I am thinking about the problem of lending existing money. For instance, if I get loan from bank, I can lend the money over another borrower. The same borrower could repeat the process again and again. It is not fictional though. There might be case of 2 or 3 step loans, for example shark loan and it is very common in society. Another example is I can use my loaned money to buy money market fund shares and the manager uses my loaned money to buy corporate bonds. Thus, that's also case of lending existing money.

Eventually those will lead into multiple principle debts with just single money available. Simply said, when the money is earned by initial borrower and paid back to bank, the other borrowers are left with debts in which there is no money available anymore since money has been destroyed through repayment. Borrowing money from existing deposits is not increasing aggregate deposits, but increasing aggregate debts.

Actually there is no problem with high ratio between total debt vs total money available, so long as the banks still keep giving new loan. The existing loan can be just paid off with new loan. The problem comes in when banks are not giving loan anymore for some of reasons. This will result some borrowers inevitably have to be default because there is no new money (debt) anymore in the system to pay off their previous debts.

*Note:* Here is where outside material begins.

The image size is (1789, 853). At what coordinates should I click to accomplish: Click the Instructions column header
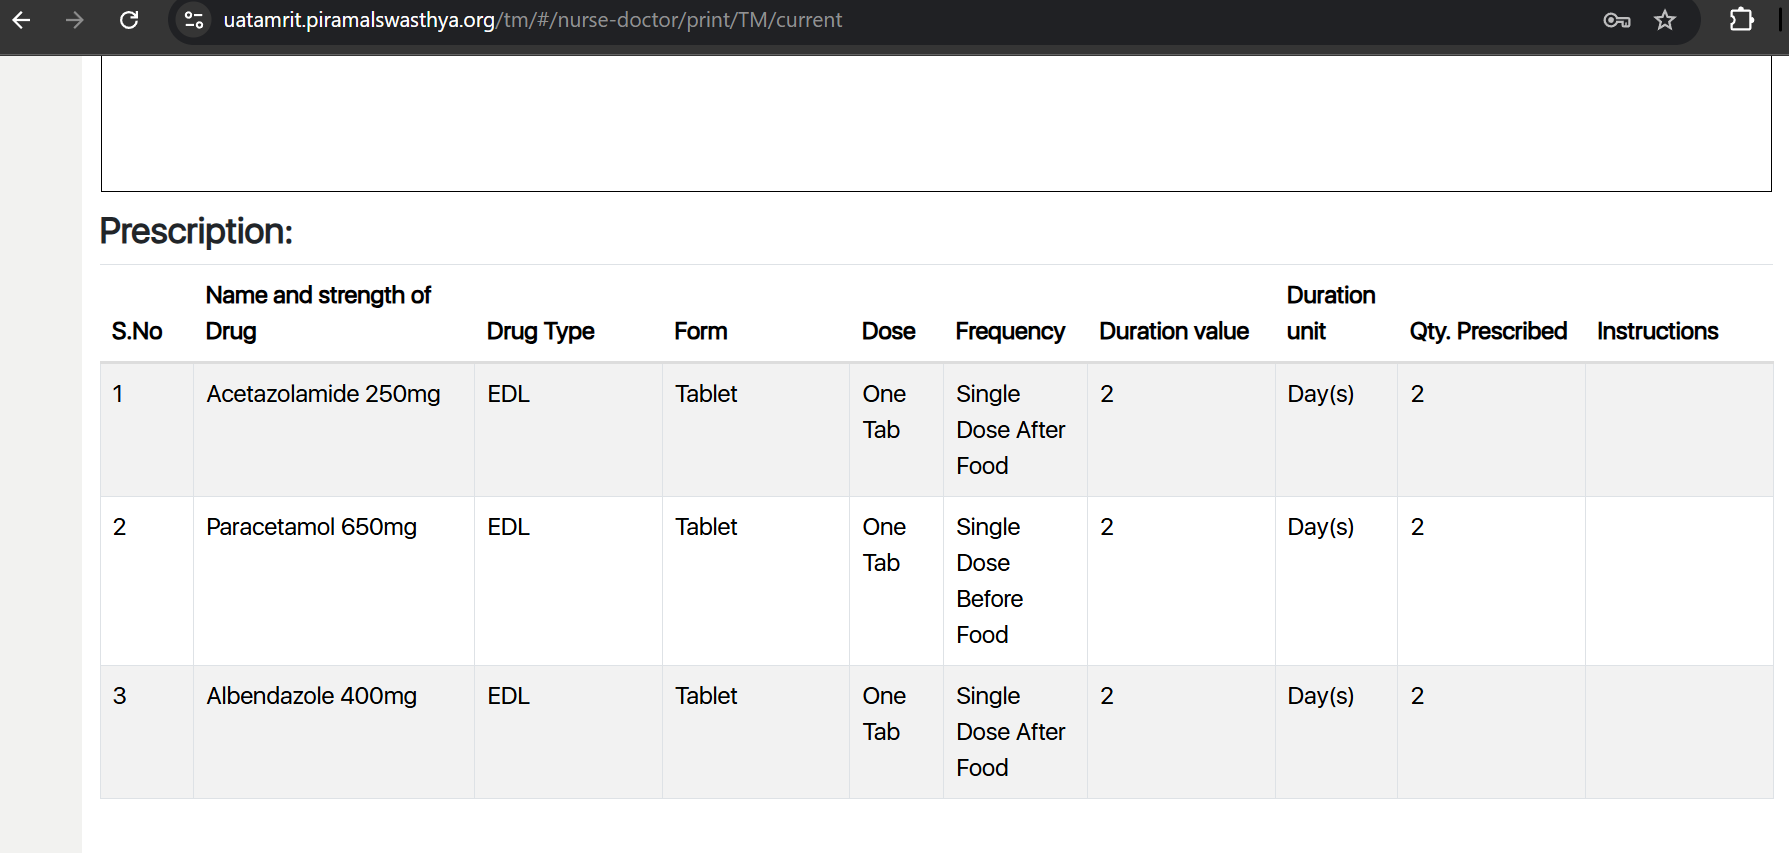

If I am not mistaken, you once said saving account can be thought of "corporate bond". I agree in this sense. However, I would argue that we as deposit holders have the freedom to "securitize" these assets by lending over other borrowers. Asset securitization is not necessarily pooling loan assets into mortgage backed securities. Lending existing money is the simplest form of it. When the ratio is too high and banks tops lending, crash is about to happen.

So what do you think ?

Hi @DHARLAND,

When you lend existing money you're creating a new private IOU. So, let's pretend you have $100 in deposits and you lend that $100 to me. I have your $100 deposit and your NEW $100 loan liability. You have the new $100 loan asset. The problem with this arrangement is that your new $100 loan asset is functionally worthless unless I give you back the actual deposits. You can't take the Kevlar Paper IOU and go spend it. It's only good between the two of us. No one else would use it.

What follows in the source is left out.